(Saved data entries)
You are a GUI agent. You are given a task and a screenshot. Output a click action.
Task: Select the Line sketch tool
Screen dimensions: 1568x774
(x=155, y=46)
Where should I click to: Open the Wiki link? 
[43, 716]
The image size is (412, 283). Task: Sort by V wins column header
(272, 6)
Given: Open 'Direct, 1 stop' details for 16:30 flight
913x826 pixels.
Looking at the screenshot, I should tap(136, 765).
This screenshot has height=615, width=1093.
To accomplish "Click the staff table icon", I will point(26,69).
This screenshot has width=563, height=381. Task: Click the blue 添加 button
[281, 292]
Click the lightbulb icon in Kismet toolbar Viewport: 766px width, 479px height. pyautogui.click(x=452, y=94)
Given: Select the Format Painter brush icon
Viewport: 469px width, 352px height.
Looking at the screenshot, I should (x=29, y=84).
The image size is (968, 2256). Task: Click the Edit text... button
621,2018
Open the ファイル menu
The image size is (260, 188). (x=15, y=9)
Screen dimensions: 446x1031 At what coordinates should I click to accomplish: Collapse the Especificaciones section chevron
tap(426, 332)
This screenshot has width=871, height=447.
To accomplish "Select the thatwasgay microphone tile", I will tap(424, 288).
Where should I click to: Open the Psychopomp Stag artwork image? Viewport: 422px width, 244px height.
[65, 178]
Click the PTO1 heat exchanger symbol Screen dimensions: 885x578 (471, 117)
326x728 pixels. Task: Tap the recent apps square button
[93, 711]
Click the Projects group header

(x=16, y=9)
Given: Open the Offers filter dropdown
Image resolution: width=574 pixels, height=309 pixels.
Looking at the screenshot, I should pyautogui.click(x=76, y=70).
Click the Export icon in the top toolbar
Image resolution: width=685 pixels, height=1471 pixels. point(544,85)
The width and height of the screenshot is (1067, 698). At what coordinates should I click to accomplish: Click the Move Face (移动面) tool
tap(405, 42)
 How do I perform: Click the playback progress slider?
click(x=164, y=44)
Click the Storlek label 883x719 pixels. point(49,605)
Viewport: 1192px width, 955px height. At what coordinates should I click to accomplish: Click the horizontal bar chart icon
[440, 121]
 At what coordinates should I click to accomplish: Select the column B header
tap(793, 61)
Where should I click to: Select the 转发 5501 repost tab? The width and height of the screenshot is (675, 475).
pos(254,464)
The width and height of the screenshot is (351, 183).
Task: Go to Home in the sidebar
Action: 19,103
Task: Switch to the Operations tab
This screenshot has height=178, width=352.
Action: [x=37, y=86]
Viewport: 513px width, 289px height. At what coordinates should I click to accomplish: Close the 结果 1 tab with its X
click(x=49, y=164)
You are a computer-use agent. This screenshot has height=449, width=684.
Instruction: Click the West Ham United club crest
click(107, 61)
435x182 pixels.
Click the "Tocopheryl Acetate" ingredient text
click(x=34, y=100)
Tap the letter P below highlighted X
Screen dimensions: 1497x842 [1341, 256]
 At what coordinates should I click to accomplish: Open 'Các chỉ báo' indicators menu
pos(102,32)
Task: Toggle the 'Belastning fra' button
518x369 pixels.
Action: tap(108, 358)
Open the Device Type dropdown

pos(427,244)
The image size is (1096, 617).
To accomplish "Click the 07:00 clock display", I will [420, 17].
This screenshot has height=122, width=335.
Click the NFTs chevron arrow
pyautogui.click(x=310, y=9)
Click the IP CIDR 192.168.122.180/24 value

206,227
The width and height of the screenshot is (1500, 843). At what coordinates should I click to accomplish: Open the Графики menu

**Short problem:** Format every line of the records above as a Markdown table with two columns, Row and Line. Number the rows in order and omit blank lines.

**Result below:**
| Row | Line |
|---|---|
| 1 | You are a GUI agent. You are given a task and a screenshot. Output a click action. |
| 2 | Task: Select the Line sketch tool |
| 3 | Screen dimensions: 1568x774 |
| 4 | (x=155, y=46) |
| 5 | Where should I click to: Open the Wiki link?  |
| 6 | [43, 716] |
| 7 | The image size is (412, 283). Task: Sort by V wins column header |
| 8 | (272, 6) |
| 9 | Given: Open 'Direct, 1 stop' details for 16:30 flight |
| 10 | 913x826 pixels. |
| 11 | Looking at the screenshot, I should tap(136, 765). |
| 12 | This screenshot has height=615, width=1093. |
| 13 | To accomplish "Click the staff table icon", I will point(26,69). |
| 14 | This screenshot has width=563, height=381. Task: Click the blue 添加 button |
| 15 | [281, 292] |
| 16 | Click the lightbulb icon in Kismet toolbar Viewport: 766px width, 479px height. pyautogui.click(x=452, y=94) |
| 17 | Given: Select the Format Painter brush icon |
| 18 | Viewport: 469px width, 352px height. |
| 19 | Looking at the screenshot, I should (x=29, y=84). |
| 20 | The image size is (968, 2256). Task: Click the Edit text... button |
| 21 | 621,2018 |
| 22 | Open the ファイル menu |
| 23 | The image size is (260, 188). (x=15, y=9) |
| 24 | Screen dimensions: 446x1031 At what coordinates should I click to accomplish: Collapse the Especificaciones section chevron |
| 25 | tap(426, 332) |
| 26 | This screenshot has width=871, height=447. |
| 27 | To accomplish "Select the thatwasgay microphone tile", I will tap(424, 288). |
| 28 | Where should I click to: Open the Psychopomp Stag artwork image? Viewport: 422px width, 244px height. |
| 29 | [65, 178] |
| 30 | Click the PTO1 heat exchanger symbol Screen dimensions: 885x578 (471, 117) |
| 31 | 326x728 pixels. Task: Tap the recent apps square button |
| 32 | [93, 711] |
| 33 | Click the Projects group header |
| 34 | (x=16, y=9) |
| 35 | Given: Open the Offers filter dropdown |
| 36 | Image resolution: width=574 pixels, height=309 pixels. |
| 37 | Looking at the screenshot, I should pyautogui.click(x=76, y=70). |
| 38 | Click the Export icon in the top toolbar |
| 39 | Image resolution: width=685 pixels, height=1471 pixels. point(544,85) |
| 40 | The width and height of the screenshot is (1067, 698). At what coordinates should I click to accomplish: Click the Move Face (移动面) tool |
| 41 | tap(405, 42) |
| 42 |  How do I perform: Click the playback progress slider? |
| 43 | click(x=164, y=44) |
| 44 | Click the Storlek label 883x719 pixels. point(49,605) |
| 45 | Viewport: 1192px width, 955px height. At what coordinates should I click to accomplish: Click the horizontal bar chart icon |
| 46 | [440, 121] |
| 47 |  At what coordinates should I click to accomplish: Select the column B header |
| 48 | tap(793, 61) |
| 49 | Where should I click to: Select the 转发 5501 repost tab? The width and height of the screenshot is (675, 475). |
| 50 | pos(254,464) |
| 51 | The width and height of the screenshot is (351, 183). |
| 52 | Task: Go to Home in the sidebar |
| 53 | Action: 19,103 |
| 54 | Task: Switch to the Operations tab |
| 55 | This screenshot has height=178, width=352. |
| 56 | Action: [x=37, y=86] |
| 57 | Viewport: 513px width, 289px height. At what coordinates should I click to accomplish: Close the 结果 1 tab with its X |
| 58 | click(x=49, y=164) |
| 59 | You are a computer-use agent. This screenshot has height=449, width=684. |
| 60 | Instruction: Click the West Ham United club crest |
| 61 | click(107, 61) |
| 62 | 435x182 pixels. |
| 63 | Click the "Tocopheryl Acetate" ingredient text |
| 64 | click(x=34, y=100) |
| 65 | Tap the letter P below highlighted X |
| 66 | Screen dimensions: 1497x842 [1341, 256] |
| 67 |  At what coordinates should I click to accomplish: Open 'Các chỉ báo' indicators menu |
| 68 | pos(102,32) |
| 69 | Task: Toggle the 'Belastning fra' button |
| 70 | 518x369 pixels. |
| 71 | Action: tap(108, 358) |
| 72 | Open the Device Type dropdown |
| 73 | pos(427,244) |
| 74 | The image size is (1096, 617). |
| 75 | To accomplish "Click the 07:00 clock display", I will [420, 17]. |
| 76 | This screenshot has height=122, width=335. |
| 77 | Click the NFTs chevron arrow |
| 78 | pyautogui.click(x=310, y=9) |
| 79 | Click the IP CIDR 192.168.122.180/24 value |
| 80 | 206,227 |
| 81 | The width and height of the screenshot is (1500, 843). At what coordinates should I click to accomplish: Open the Графики menu |